[[ EXERCISE INPUT open ]]

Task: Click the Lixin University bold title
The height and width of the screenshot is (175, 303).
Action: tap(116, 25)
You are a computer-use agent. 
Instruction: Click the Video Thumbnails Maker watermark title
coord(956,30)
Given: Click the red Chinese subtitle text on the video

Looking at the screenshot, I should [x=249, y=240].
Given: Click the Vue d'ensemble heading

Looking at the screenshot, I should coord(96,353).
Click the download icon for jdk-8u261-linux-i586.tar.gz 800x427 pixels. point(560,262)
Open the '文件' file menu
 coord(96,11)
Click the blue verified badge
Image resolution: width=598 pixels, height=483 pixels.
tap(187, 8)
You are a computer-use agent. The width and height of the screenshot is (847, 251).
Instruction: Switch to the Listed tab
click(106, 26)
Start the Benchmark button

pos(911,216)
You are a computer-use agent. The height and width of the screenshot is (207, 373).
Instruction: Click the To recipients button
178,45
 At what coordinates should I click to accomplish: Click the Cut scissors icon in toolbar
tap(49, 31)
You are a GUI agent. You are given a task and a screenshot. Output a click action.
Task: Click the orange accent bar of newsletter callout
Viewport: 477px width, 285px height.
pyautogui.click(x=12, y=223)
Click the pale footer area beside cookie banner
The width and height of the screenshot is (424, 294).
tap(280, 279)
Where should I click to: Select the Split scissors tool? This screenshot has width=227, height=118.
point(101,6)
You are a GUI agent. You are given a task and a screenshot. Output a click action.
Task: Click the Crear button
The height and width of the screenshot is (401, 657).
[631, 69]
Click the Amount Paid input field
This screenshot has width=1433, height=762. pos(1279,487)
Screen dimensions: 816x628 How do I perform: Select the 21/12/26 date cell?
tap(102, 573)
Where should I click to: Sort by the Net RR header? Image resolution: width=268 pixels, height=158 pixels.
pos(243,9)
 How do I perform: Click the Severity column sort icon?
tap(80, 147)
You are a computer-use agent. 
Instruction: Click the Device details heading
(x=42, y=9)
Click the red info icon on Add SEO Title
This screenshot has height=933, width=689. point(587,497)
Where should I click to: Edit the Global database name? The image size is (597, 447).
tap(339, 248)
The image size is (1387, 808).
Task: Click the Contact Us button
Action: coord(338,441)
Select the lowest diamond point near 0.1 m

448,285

[[ EXERCISE INPUT closed ]]

Determine the number of lines in the listing that contain the string "computer". Write that number and nothing else.

ANSWER SECTION: 4